詩はどこにあるか(谷内修三の読書日記)

日々、読んだ本の感想。ときには映画の感想も。

池澤夏樹のカヴァフィス(138)

2019-05-06 10:18:20 | 池澤夏樹「カヴァフィス全詩」
138 ある大きなギリシャの植民地で、紀元前二〇〇年

 池澤の註釈によれば、「古代ギリシャの都市国家は地中海の各地に植民地を作った。」その植民地の改革について書いた詩である。池澤は、こうも書いている。

 政治改革はどこでも難しい。いつも誰かに不満が残る。あるいはこの詩、一九二〇年代後半のエジプトの政情を諷するものかもしれない。一九一九年のエジプト革命で独立は果たしたが、イギリス軍はそのまま駐留し、イギリスの密かな支配は続いた。

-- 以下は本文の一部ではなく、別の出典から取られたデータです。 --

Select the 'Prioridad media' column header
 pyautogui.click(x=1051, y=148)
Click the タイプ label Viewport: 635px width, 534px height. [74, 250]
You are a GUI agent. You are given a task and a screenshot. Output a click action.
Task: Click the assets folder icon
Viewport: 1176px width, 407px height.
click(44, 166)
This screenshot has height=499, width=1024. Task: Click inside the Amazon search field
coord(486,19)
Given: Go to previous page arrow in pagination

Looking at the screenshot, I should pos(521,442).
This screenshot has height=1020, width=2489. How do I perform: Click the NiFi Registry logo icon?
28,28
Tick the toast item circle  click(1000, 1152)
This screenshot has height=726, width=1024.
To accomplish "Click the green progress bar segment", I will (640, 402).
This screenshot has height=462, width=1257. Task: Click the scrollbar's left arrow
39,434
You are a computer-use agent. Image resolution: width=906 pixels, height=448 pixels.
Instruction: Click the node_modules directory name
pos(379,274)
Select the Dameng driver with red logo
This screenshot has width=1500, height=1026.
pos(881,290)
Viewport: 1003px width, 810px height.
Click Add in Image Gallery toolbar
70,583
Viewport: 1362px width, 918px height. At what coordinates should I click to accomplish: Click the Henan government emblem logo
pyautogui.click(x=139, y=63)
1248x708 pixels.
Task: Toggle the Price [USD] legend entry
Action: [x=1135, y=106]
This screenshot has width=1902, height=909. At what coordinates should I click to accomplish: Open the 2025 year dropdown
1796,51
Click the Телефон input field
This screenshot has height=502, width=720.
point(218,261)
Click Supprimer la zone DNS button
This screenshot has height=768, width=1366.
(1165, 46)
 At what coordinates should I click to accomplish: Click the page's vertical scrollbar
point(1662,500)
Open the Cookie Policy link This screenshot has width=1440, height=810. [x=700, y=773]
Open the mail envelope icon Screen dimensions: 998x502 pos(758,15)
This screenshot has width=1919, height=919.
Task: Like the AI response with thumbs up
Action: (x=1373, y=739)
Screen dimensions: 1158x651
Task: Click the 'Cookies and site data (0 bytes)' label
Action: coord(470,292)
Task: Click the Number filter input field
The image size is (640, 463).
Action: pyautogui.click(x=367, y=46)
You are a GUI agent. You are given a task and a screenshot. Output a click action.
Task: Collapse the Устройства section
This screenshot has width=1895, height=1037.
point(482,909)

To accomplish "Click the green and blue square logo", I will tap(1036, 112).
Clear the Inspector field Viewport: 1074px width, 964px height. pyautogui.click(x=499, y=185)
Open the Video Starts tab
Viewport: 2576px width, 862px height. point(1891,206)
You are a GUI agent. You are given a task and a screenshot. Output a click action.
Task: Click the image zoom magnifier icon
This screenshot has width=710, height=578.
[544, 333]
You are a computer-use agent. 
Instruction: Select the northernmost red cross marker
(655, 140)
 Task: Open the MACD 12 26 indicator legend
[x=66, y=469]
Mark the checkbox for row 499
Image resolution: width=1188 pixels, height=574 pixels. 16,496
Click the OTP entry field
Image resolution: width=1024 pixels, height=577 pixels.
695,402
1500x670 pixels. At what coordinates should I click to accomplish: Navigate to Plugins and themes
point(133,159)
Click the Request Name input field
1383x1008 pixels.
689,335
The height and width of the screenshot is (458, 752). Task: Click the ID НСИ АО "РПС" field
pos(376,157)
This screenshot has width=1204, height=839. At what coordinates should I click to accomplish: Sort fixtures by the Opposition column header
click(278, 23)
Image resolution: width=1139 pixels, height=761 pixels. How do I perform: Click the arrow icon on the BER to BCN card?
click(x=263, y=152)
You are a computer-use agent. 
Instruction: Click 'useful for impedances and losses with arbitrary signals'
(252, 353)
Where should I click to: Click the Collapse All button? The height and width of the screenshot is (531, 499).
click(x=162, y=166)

 どのことば、どの行がエジプトとイギリス(軍)を暗示しているのか、具体的な指摘がないのでわからない。
 私は次の部分にこころが動いた。

彼らが調査を進めるにつれて
破棄すべき不要のものが数限りなく見つかる。
不要であっても始末のむずかしいものが。

 なぜ始末がむずかしいか。「人間の感情」がからんでくるからだ。確かに絶対に不可欠なものではない。不要と言えるかもしれない。けれど「いつか、またつかうかもしれない」とふと思うのが人間である。思い出もよみがえる。
 これは、こう言いなおされている。

あるいは時がまだ来ていなかったのかもしれない。
あまり急ぐのはよろしくない、急ぐのは危険だ。
間の悪い処置は悔いにつながる。
不幸なことに植民地にはたしかに不合理なことが多かった。
しかし欠点のない人間がいるか。

 「人間」が出てくる。「人間」が出てくるから言うのではないが、(いや、「人間」が出てくるから言うのだが)、「植民地」を「恋人」の比喩とは考えられないか。
 もう縁を切りたい。手を切りたい。でも、なかなか簡単には行かない。恋人の欠点(いやなところ)はいくつでも数え上げることができる。でも、ここで別れてしまうと、あとで後悔するかもしれない。
 急いで別れる必要はない。
 欠点のない人間などいないのだから。
 「あまり急ぐのはよろしくない、急ぐのは危険だ。/間の悪い処置は悔いにつながる。」の「急ぐ」の繰り返しが「間の悪い」ということばを経て「悔い」につながることばのからみあい、粘着力が、あまりにも「人間」っぽい。